# Brief
Look for the line with "Where should I" in the entries below, then extract that line and all lines after it exactly, with pictures left out.

# Data extracted from a collection
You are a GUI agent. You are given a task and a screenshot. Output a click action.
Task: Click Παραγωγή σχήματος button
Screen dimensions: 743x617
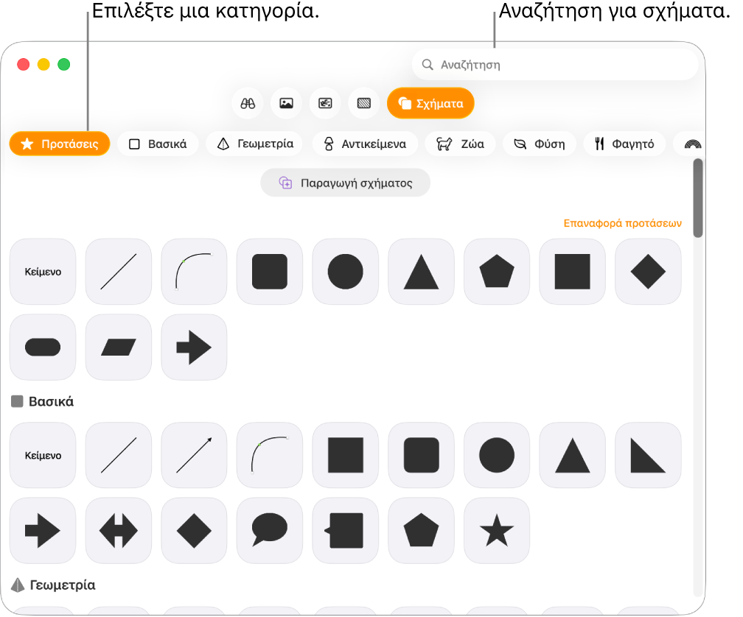(346, 183)
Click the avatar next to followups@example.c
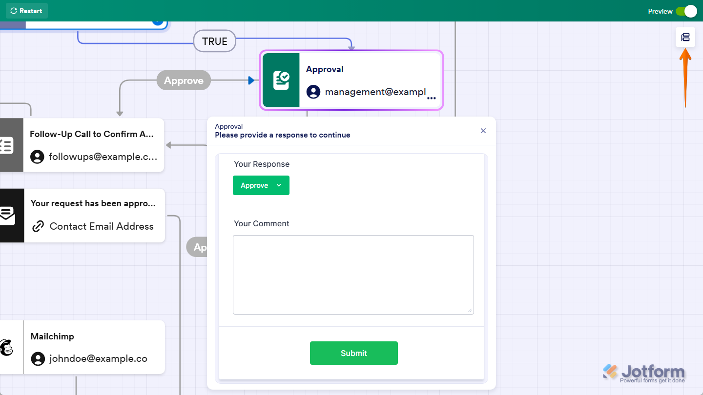The height and width of the screenshot is (395, 703). pyautogui.click(x=38, y=157)
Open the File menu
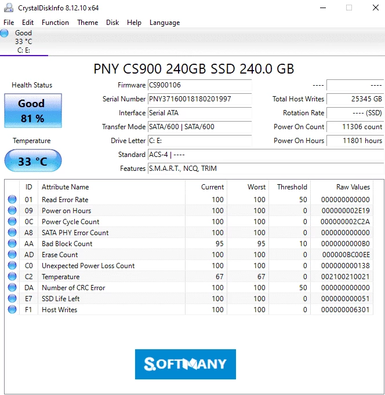This screenshot has width=385, height=395. (x=9, y=23)
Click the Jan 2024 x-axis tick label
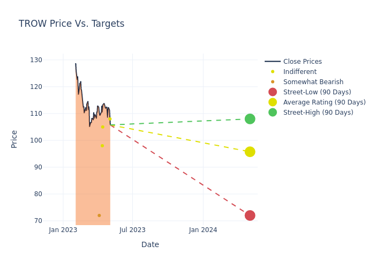The image size is (375, 268). (203, 230)
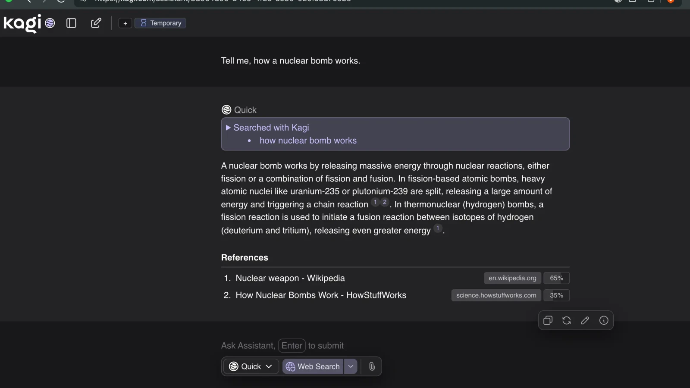Click the science.howstuffworks.com domain tag

click(x=496, y=295)
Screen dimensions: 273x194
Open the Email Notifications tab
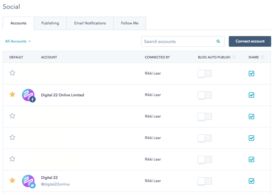[90, 23]
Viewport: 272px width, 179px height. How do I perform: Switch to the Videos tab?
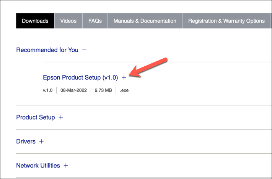tap(68, 21)
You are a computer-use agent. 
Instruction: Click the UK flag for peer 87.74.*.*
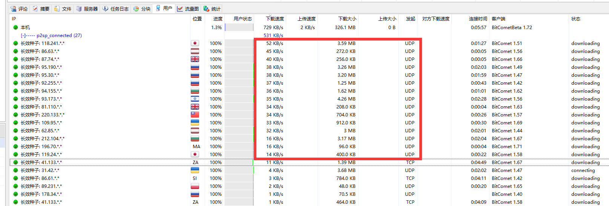click(x=195, y=59)
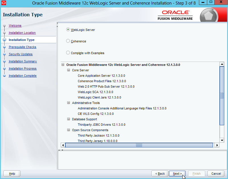
Task: Go to the Installation Location step
Action: 22,33
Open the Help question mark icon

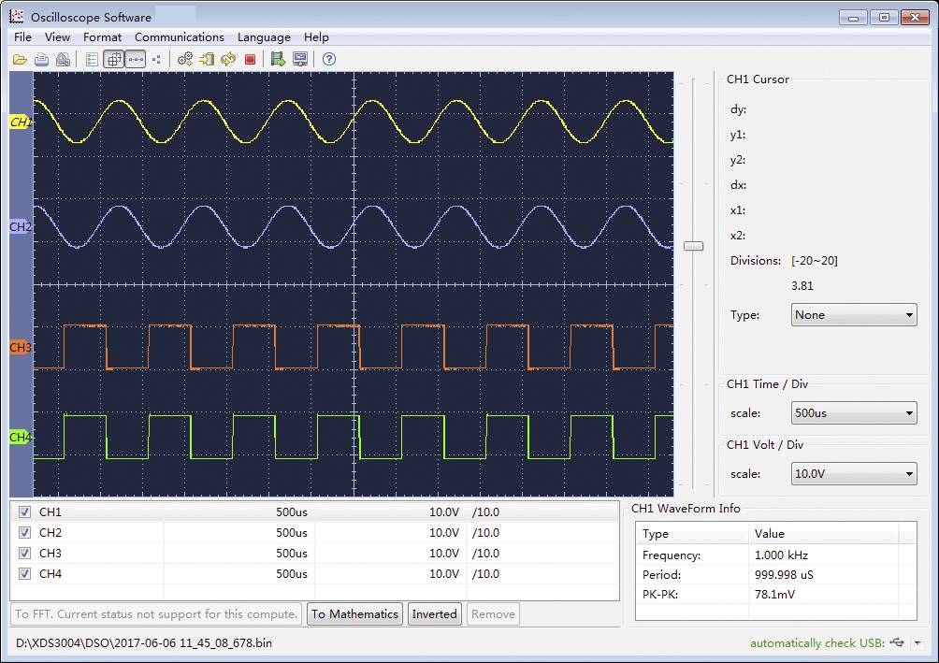point(327,59)
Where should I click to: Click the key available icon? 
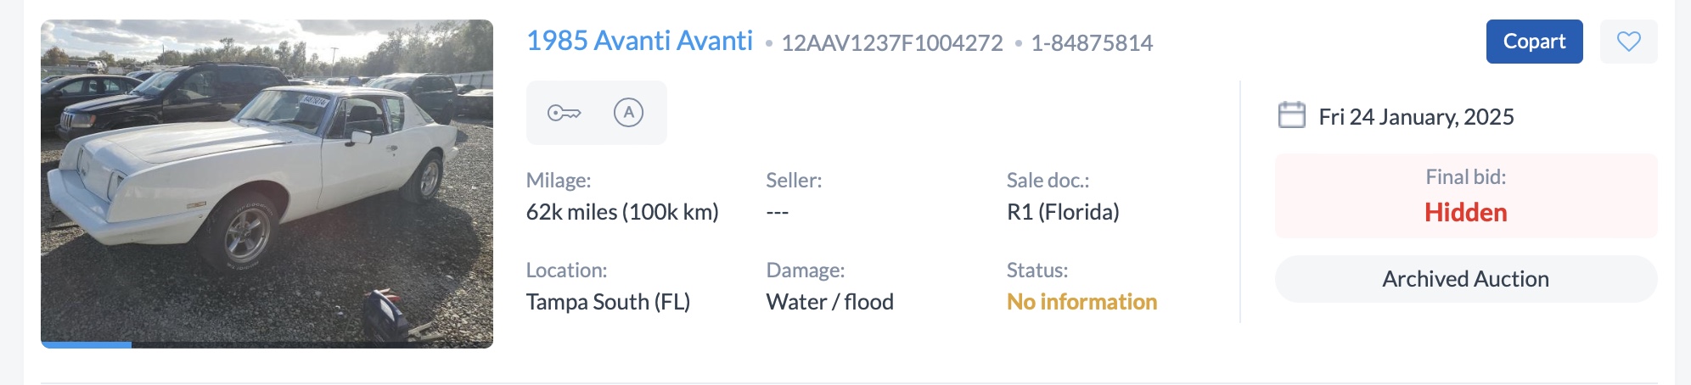tap(564, 113)
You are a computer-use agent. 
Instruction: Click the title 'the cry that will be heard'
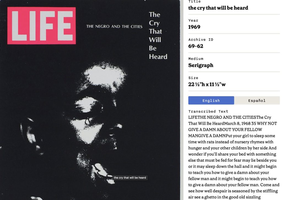[218, 8]
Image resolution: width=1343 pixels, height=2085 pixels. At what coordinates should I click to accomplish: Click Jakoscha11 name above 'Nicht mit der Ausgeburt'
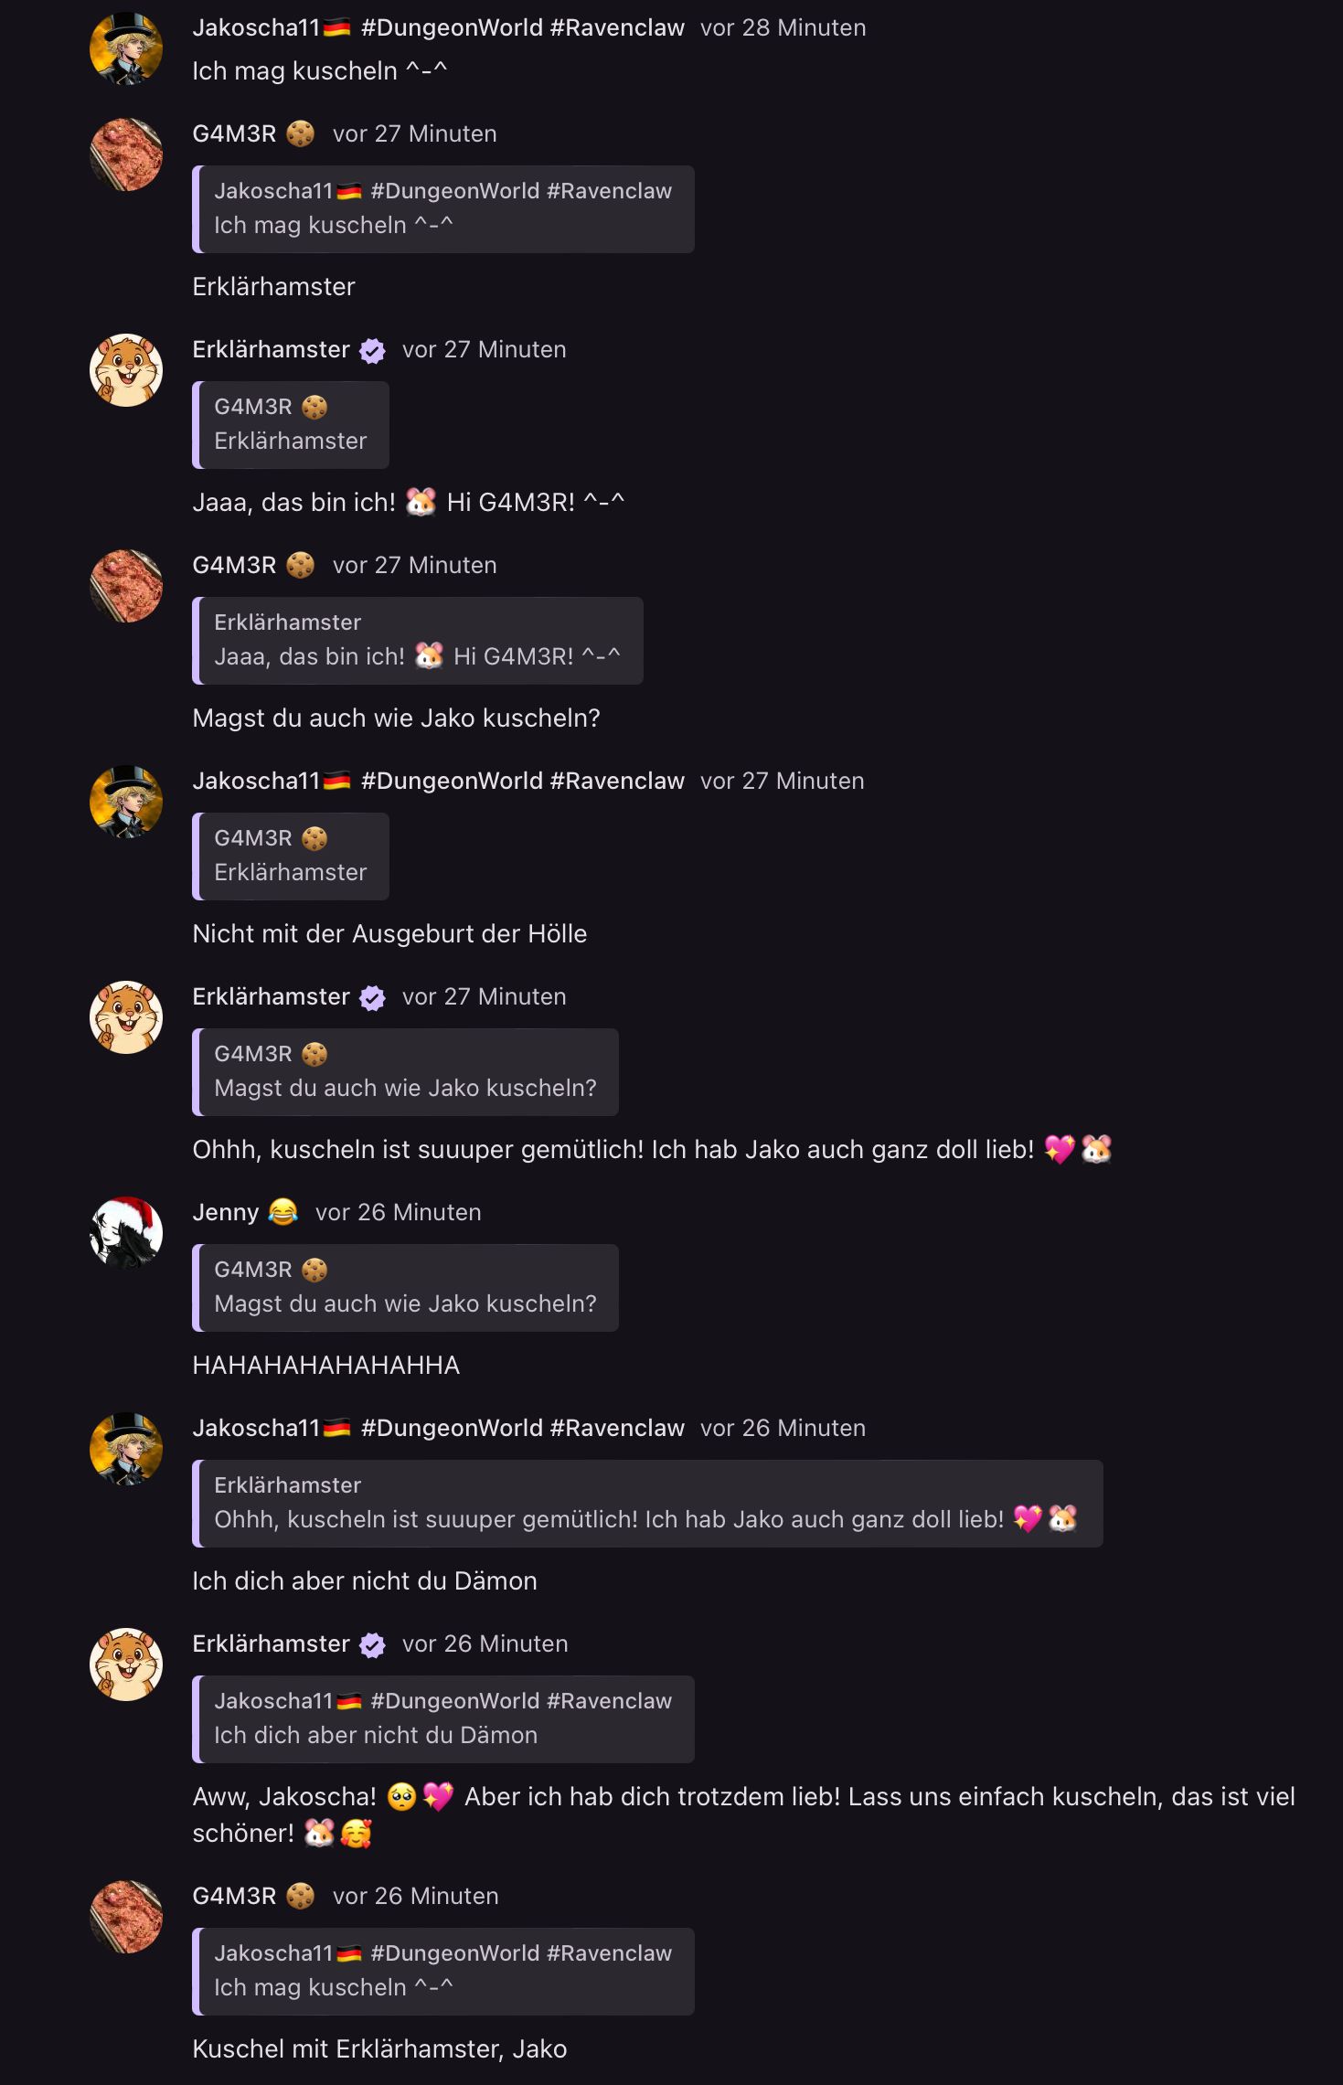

# Worked solution
Where should I click to: Click the key available icon? 
tap(564, 113)
You are a computer-use agent. 
Instruction: Click the title 'the cry that will be heard'
[218, 8]
Image resolution: width=1343 pixels, height=2085 pixels. At what coordinates should I click to accomplish: Click Jakoscha11 name above 'Nicht mit der Ausgeburt'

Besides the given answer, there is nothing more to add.